And it’s on to Disc 3 of this seven-disc compilation — and it looks like we’ve pinpointed the moment when the 80s become, irrevocably, ”The Eighties”…
#1 Duran Duran, ”Hungry Like the Wolf” (1982)
Jack Feerick — This was never my favorite Duran2 track — it was ”Rio,” for me, where it all came together — but the things that made the band work are in full evidence; big, muscular bassline, strategic jabs of guitar, sequencers clicking away like a popcorn popper, drums cutting a perfect middle ground between disco propulsion and rock n’ roll swagger, and the whole thing could veer from funky to spacey on a dime.
Dw. Dunphy — I was more into “Save A Prayer,” myself, but who could refuse “Hungry Like The Wolf” while it was playing? Duran Squared was not the instigators of the style movement of pop in the ’80s but they certainly were one of the highest profiled practitioners. It helped that, initially, they were also a really great band. A couple albums down the line they would lose their way for awhile, becoming all style, less substance, and forgettably repetitive. Then the “Wedding Album” exploded them back into the upper echelon.
But let’s, for a moment, consider the Duran Duran style, at least for the album this came from — Rio. This series’ header comes from Patrick Nagel’s artwork, and he also did the Rio cover. His line was sleek, his color palette cool and pastel. His subject matter regularly women in states of undress, but so stylized that they were less sexual and more like neon. That doesn’t take away from the substance. Nagel’s work was beautiful but the style was always so far out front, and that causes the body of work to tie him inextricably to the ’80s.
Same with Duran Duran. The first three albums are pop/rock machines running on high octane with nary a sputter, but they will always have the audience thinking ’80s although they have been fairly successful long after that decade.
Feerick — Nagel’s art is iconic, in the old religious sense of the term. It’s as intensely stylized as those paintings of the saints in the Eastern Orthodox churches. That’s our patroness, above, our guiding spirit: Our Lady of the Shoulderpads.
Chris Holmes — I loved Duran Duran’s videos from the Rio album, and this is no exception. It helps that this is a killer song, and about as good as pop got in ’82. It’s clearly more slick than hit music from just two years prior, and yet still feels pretty spacious and organic.
Dan Wiencek — Wait, there was a record that went with this video?

* _Records provided_
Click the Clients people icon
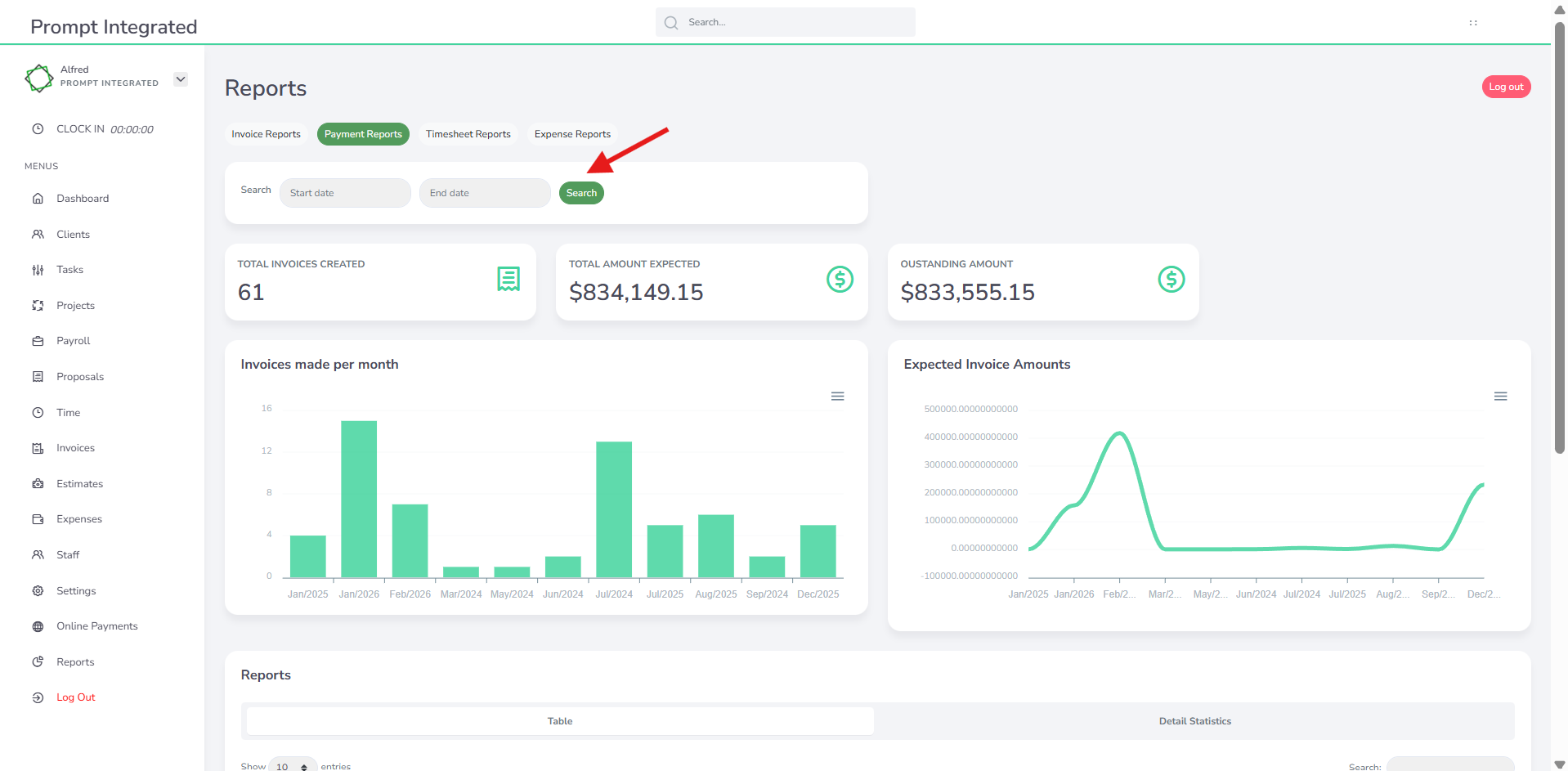click(38, 235)
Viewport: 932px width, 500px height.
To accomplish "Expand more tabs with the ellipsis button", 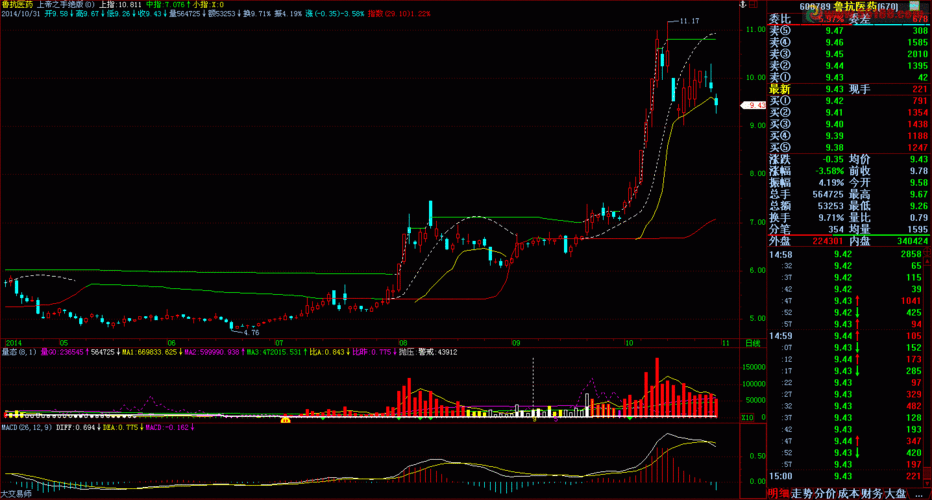I will click(x=920, y=493).
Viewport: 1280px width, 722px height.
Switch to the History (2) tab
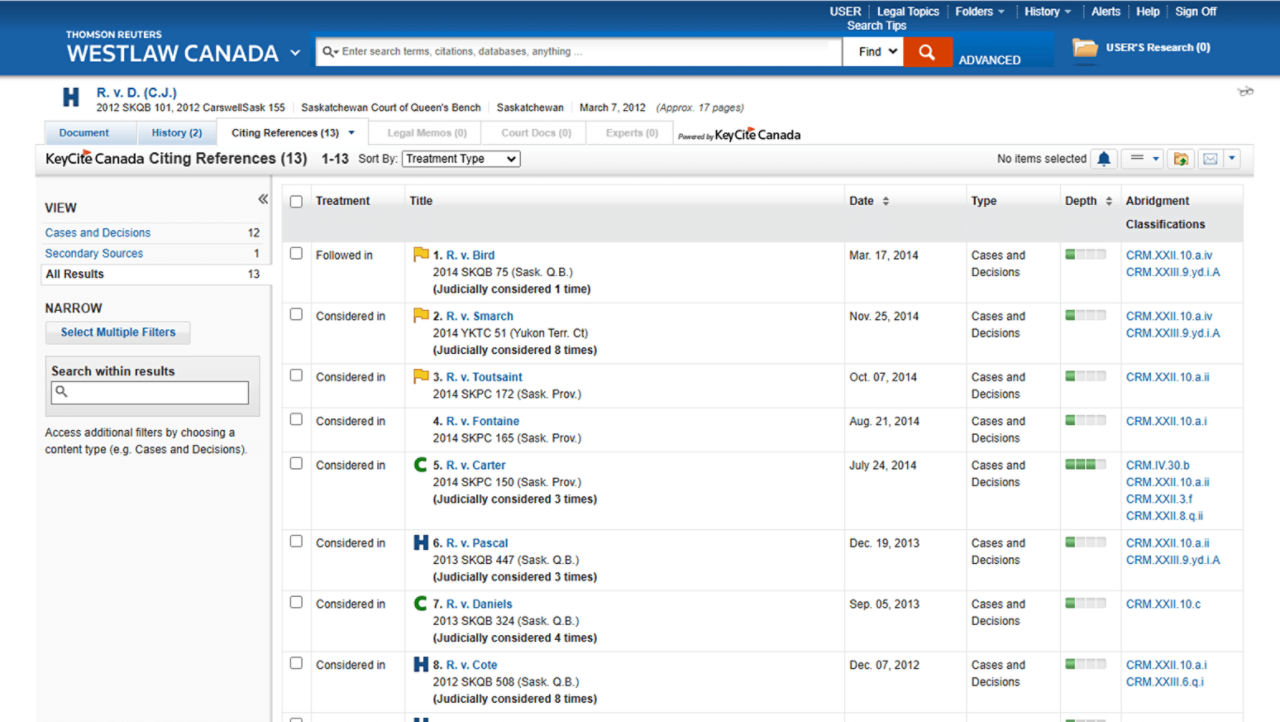tap(175, 132)
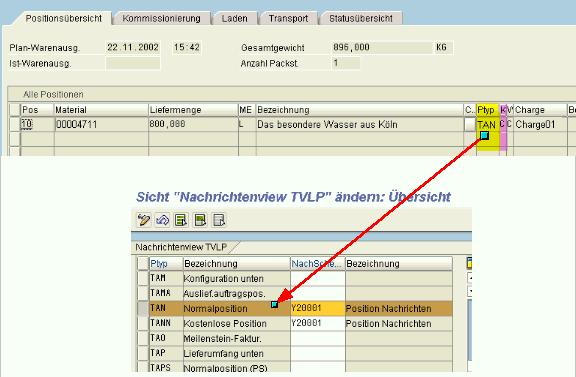Click the table settings icon beside Bezeichnung column
The width and height of the screenshot is (576, 377).
pos(469,263)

* _Instruction A_
Write out everything in the records from the line containing "Viewport: 1280px width, 722px height." down through the last line of the records, including both of those lines. Leave out the pictures.
* _Instruction B_
Extend the Duran Duran discussion from where it stops.
The text and the records have different origins.

* _Expected answer A_
Viewport: 1280px width, 722px height.
Switch to the History (2) tab
tap(175, 132)
Click the table settings icon beside Bezeichnung column
The width and height of the screenshot is (576, 377).
pos(469,263)

* _Expected answer B_
This song was the first big single I heard on MTV — in fact, to my young mind, it seemed to take forever for the radio to catch up and start playing the song. I remember it (the video) being something of a breakthrough, not a quick knockoff nor a passing novelty, but rather something that really tried to pick up and amplify the theme and mood of the song. But honestly, as far as the music (and Duran Duran as a whole) went, I was a “Rio” guy. “Hungry” was good and I wouldn’t change the station when it came on, but it wasn’t go-out-and-get-the-tape good.
Jon Cummings — It’s astonishing today to think that 30 years ago we were asking each other, “Are you a Duran Duran person or a Culture Club person?” I was the former, at least until “Wild Boys” sent things completely off the rails — and while we all know it wasn’t their first-ever single, “Hungry Like the Wolf” was a perfect calling card for the US mainstream. The video, yes … but I didn’t have MTV when the song was popular, so it didn’t dominate my experience of the song. I just had the radio, and those little snippets of the sublime that one could always pull from a ridiculous Duran Duran lyric. “Mouth is alive, with juices like wine” was the one that got me.
Feerick — That the lyrics were utterly meaningless was only a plus, as there was no hint of a narrative to get in the way of the sheer charisma.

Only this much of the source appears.